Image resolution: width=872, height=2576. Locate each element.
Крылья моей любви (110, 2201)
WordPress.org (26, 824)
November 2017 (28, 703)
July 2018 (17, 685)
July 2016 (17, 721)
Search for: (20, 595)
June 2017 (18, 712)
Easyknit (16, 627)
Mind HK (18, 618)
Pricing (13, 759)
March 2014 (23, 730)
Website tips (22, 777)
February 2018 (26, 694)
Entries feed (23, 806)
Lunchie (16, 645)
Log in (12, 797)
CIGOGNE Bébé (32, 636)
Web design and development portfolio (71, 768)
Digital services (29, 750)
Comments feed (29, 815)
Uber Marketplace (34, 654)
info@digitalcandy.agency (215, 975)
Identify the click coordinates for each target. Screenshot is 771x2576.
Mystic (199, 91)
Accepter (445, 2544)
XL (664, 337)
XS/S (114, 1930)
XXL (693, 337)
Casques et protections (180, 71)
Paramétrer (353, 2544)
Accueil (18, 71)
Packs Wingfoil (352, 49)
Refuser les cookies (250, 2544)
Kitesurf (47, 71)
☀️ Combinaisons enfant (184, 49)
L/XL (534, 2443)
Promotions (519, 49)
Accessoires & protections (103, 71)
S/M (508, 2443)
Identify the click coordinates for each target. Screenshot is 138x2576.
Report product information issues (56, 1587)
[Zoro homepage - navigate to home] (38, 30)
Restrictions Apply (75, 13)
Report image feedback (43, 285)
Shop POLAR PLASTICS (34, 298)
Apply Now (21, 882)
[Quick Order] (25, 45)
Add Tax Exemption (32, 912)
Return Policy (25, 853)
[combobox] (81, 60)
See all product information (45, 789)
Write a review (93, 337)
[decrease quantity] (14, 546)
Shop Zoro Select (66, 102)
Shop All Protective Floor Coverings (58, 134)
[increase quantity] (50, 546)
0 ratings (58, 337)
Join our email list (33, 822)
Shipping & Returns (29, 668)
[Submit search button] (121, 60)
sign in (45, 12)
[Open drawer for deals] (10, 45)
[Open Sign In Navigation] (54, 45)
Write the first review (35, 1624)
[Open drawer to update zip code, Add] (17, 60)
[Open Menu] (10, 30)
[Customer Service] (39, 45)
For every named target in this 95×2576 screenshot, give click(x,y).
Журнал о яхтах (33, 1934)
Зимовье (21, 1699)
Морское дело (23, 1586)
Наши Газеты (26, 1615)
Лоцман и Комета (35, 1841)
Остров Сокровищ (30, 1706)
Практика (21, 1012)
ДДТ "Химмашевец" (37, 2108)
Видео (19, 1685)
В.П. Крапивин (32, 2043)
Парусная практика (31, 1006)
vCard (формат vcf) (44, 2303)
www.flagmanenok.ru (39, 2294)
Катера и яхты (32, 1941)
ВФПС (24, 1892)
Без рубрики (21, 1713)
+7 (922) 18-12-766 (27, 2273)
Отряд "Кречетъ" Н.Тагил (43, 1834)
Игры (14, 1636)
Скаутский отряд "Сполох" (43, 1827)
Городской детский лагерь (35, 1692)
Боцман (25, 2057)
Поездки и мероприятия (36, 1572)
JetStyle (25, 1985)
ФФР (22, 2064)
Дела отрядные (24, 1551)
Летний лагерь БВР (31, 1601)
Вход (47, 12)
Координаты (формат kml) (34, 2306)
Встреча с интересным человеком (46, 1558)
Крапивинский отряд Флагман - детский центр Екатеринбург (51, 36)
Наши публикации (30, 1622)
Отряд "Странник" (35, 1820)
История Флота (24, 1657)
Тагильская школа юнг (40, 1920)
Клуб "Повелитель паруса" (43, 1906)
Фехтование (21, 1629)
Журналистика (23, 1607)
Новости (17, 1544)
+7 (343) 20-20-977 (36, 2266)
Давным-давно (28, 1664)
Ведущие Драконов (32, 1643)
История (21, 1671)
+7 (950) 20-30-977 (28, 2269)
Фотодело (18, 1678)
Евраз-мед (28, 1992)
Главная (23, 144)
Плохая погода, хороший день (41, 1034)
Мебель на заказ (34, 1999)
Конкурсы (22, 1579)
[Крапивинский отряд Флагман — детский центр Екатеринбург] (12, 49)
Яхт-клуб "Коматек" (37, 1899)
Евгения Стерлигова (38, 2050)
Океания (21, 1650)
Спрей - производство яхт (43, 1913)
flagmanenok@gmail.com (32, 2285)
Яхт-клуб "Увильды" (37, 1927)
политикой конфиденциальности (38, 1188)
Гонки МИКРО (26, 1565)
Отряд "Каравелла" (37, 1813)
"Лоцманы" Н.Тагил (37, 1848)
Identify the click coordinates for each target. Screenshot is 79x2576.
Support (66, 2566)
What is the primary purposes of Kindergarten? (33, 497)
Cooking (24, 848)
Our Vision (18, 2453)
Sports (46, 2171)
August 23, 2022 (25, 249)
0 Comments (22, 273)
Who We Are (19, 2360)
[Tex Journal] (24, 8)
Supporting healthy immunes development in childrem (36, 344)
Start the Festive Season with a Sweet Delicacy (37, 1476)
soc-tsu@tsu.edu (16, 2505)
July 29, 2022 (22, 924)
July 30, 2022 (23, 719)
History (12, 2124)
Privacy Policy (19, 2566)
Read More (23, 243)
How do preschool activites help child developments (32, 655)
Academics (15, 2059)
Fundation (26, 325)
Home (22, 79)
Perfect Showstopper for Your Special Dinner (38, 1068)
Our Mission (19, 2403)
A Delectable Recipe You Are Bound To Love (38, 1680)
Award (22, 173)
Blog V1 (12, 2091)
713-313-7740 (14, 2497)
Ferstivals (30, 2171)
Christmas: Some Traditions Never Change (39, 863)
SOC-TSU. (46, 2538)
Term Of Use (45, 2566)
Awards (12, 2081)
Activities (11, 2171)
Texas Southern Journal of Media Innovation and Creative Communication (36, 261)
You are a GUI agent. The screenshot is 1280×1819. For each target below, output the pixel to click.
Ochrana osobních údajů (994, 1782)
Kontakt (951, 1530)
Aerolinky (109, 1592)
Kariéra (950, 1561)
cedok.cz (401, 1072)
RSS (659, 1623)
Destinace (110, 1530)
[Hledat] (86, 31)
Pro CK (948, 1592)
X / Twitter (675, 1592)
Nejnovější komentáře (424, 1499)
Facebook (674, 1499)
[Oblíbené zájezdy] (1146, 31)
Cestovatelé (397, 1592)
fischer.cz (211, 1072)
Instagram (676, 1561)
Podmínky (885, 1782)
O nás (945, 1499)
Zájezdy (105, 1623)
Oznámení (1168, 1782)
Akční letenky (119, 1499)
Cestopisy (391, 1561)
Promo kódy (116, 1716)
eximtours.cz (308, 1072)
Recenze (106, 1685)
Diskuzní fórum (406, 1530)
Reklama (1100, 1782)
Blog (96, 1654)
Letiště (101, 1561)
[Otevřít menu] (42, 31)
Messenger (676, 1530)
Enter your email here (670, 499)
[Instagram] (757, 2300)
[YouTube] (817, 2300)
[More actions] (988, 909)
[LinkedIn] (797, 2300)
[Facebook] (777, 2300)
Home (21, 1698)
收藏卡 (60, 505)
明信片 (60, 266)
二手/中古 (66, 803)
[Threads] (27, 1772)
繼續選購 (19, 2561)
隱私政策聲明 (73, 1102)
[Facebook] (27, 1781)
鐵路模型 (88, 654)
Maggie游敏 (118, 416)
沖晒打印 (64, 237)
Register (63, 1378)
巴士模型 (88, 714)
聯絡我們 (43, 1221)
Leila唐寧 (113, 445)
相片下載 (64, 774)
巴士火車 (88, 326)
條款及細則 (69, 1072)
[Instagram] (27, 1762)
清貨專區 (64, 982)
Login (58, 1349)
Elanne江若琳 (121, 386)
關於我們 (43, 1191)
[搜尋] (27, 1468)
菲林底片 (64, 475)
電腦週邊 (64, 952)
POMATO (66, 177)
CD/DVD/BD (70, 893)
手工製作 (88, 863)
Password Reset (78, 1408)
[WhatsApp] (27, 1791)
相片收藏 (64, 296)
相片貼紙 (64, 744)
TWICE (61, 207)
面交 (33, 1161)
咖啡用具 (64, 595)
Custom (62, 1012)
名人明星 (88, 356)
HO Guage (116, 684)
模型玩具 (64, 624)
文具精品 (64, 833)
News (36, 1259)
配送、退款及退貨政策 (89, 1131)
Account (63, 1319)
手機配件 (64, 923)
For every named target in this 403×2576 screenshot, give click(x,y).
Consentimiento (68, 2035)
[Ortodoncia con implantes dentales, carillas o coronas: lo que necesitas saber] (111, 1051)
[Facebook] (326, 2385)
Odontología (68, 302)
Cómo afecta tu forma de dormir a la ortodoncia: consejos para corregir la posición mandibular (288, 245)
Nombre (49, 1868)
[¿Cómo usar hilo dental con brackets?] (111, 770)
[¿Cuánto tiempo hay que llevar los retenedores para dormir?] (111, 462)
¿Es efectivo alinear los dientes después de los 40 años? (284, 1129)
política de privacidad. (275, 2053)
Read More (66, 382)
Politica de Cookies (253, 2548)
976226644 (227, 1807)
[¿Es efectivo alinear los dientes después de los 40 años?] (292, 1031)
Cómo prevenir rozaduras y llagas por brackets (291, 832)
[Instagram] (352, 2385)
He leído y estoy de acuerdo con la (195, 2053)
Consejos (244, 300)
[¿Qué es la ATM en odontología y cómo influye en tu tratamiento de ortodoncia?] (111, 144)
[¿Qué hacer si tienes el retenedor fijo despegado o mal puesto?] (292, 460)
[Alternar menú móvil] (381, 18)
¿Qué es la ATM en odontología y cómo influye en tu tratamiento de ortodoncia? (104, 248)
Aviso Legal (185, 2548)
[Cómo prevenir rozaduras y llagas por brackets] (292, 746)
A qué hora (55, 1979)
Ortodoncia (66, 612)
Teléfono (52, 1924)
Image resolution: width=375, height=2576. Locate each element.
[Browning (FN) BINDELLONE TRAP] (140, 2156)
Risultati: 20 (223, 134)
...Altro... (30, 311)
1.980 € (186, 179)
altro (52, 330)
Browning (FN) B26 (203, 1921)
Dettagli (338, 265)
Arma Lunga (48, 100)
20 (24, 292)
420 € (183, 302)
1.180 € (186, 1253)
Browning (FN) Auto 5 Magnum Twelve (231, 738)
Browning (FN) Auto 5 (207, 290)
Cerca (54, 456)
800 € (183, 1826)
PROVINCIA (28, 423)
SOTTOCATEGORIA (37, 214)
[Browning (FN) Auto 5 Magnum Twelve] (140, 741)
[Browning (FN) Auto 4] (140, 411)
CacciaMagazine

------------------------------

**Directions:** Each line holding "coordinates" in the records should be copied out.

**Reply:**
Identify the click coordinates for each target. Screenshot is 771x2576.
Identify the click coordinates for each target. Screenshot is 138x2576.
Identify the click coordinates for each target. Screenshot is 79x2576.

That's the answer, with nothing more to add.